EXCERPTED PASSAGE >>
::::

# Incline Dumbbell Flyes



## OnePack (Jan 9, 2004)

these are suppose to work the chest when u do em on a bench lying down, but i tried them standing up so that my arms go above my head and not in front. if u do em standing up do they have the same effect?

i hold two dumbells and have both arms at the side (arms straight) then have elbows slightly bent and raise the dumdbells up from the sides.


----------



## T-man (Sep 3, 2003)

are you bringing them up to the front?

this is more for front delts (front raises) than chest, but I sometimes do cable crossovers using the low pullys bringing them up and together at the top for my upper chest and delt tie ins and get a real good pump in my chest really squeezing it.


----------



## hackskii (Jul 27, 2003)

Well, MatracaBergFan If you are doing them the way you discribe them then you can injure your rotator doing these.

They arent actually hitting the chest at all at this point. If anything it would be working front and some side delt. There are better exercises for doing fronts and side delts than that like military presses and bench press. I myself dont even do flys. I do bench and inclines for chest.

Military for shoulders. Side lateral raises for side delts and sometimes standing upright rows.


----------



## OnePack (Jan 9, 2004)

> Originally posted by T-man
> 
> *are you bringing them up to the front? *
> 
> ...


it's a bit hard to describe how i did them, but i think i'll try and draw a simple pic, u can laugh at the pic! lol


----------



## OnePack (Jan 9, 2004)

how do i post a pic up? the pic's not showing, i "attached" the bmp file. but seems like u can download and view it.


----------



## hackskii (Jul 27, 2003)

Nice artistry.

Well as I said before, you can do those from the bottom to about half way, then the shoulder rolls around to a diffrent angle and this can cause injury.

The shoulder is unlike any other joint. All other joints arent compound. The shoulder is the only joint that is a compound moving joint. It can rotate fwd and backward, up and down and even turn the whole arm (out to the sides) in a rotating motion. No wonder there are soo many shoulder injuries. Knees and hips dont do that. Un-natural movements can injure the shoulders.

That movement that you showed is not a natural movement and as such could cause injury especially if gone heavy. Look at the leverages here when the hands are out that is massive pressure on the shoulders. 10 lbs could equal over a hundred pounds at the shoulder with the arms out holding the weight.

I have never seen anyone do that movement before and personally I would stick to military and side lateral raises and maybe some upright rows.

::::

SUPPLIED INFORMATION >>
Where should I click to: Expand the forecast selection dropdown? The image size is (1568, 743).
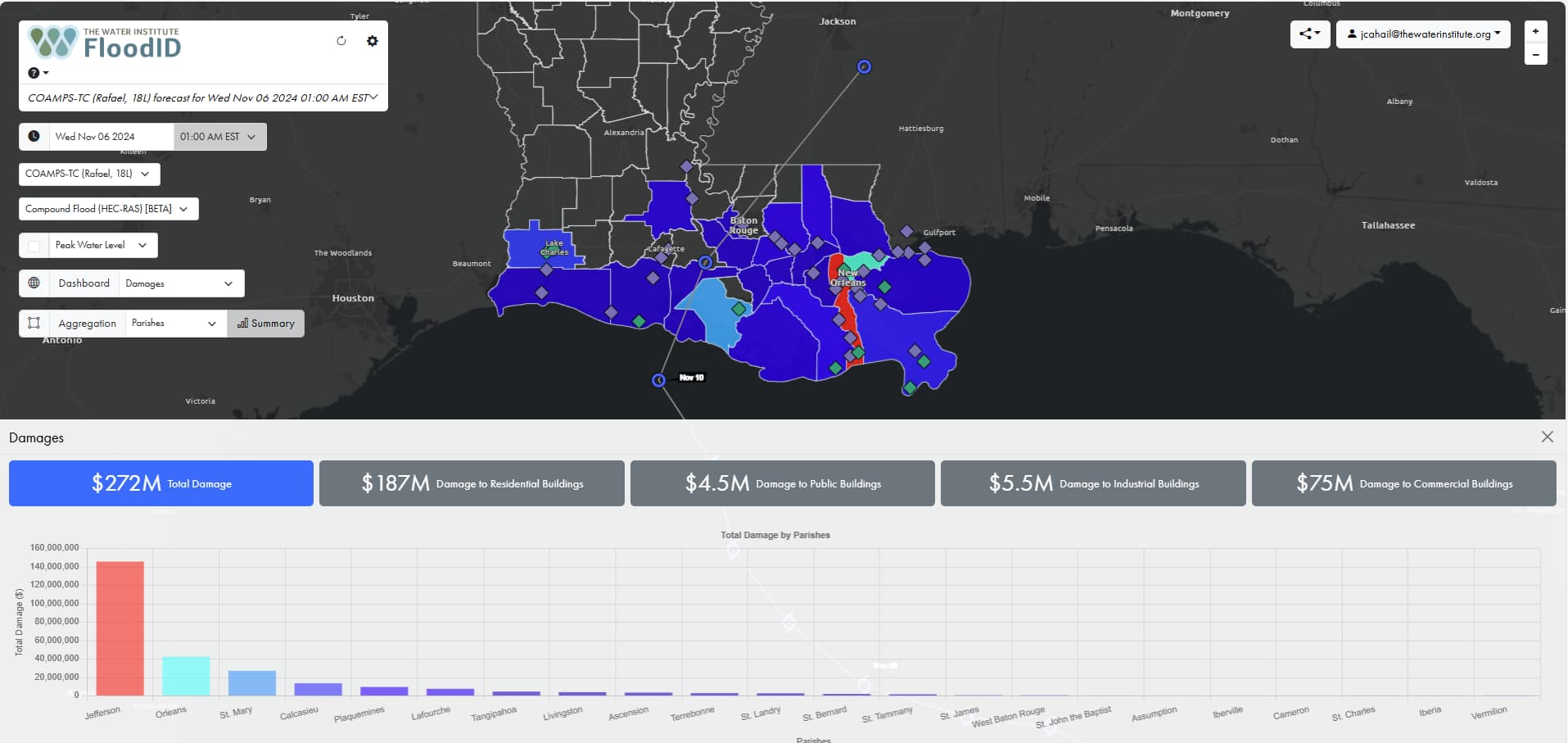203,97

::::

WHAT TO DO >>
1) In the thread on incline dumbbell flyes, what does hackskii do for chest instead of flys?
2) Decide whether each statement agrees with the thread on incline dumbbell flyes. Give yes or no for each, with the deciding words from the thread quoted exactly. (a) OnePack tried the flyes while standing. (b) hackskii says 10 lbs could equal over a hundred pounds at the shoulder with the arms out. (c) hackskii has often seen others do the movement OnePack showed.
3) Carry on the thread on incline dumbbell flyes from the point where it stops.
The lines are separate material, unrelated to the thread on incline dumbbell flyes.

THE RESULTS >>
1) Bench and inclines.

2)
(a) Yes: "but i tried them standing up so that my arms go above my head and not in front"
(b) Yes: "10 lbs could equal over a hundred pounds at the shoulder with the arms out holding the weight."
(c) No: "I have never seen anyone do that movement before"

3)
----------



## winger (Jul 26, 2003)

Stick figure guys. Perfect for body building. The right calf is looking good......he he he.


----------



## OnePack (Jan 9, 2004)

well, i couldnt find any pictures anywhere on the net so i drew my own, not bad for a 1 minute jobbie huh, lol


----------



## OnePack (Jan 9, 2004)

> Originally posted by hackskii
> 
> *Nice artistry.*
> 
> ...


no wonder i find these a lot harder, especially with arms almost straight, but slightly bent. explains why i have to use less weight and yet find them harder.

thanks hackskii..u could be saving injury to my shoulders.

so u mean only do them so i raiseto half way, do u mean so that my elbow is level with the shoulder? or when my arm is parrallel wih the floor?


----------



## hackskii (Jul 27, 2003)

Yes parallel but with the palms facing down and your arms bent. This just works the outside of the shoulder. Thumbs facing in and palms facing down with the arms bent. You dont have to go above parallel.

I cant draw you a picture tho


----------



## Panthro (Jan 12, 2004)

lmao off!!!! what a pic!

they are only side raises tht go too far, when doing side raises, you need to stop when arms are parallel to the floor otherwise you can damage your rotator cuffs

it wont hit your chest atall matey


----------



## OnePack (Jan 9, 2004)

lol at the pic!...oh i drew it.


----------



## Killerkeane (Nov 9, 2003)

hahaha, thats funny but i bet i can do better......


----------



## OnePack (Jan 9, 2004)

how about the full pic!


----------



## big pete (Mar 23, 2004)

schwing.


----------



## robin_3_16 (Aug 27, 2003)

god damn, how about more flesh


----------



## hackskii (Jul 27, 2003)

Easy guys this is not a porn site. Young guys are members and some Women too. Keep it clean guys ok?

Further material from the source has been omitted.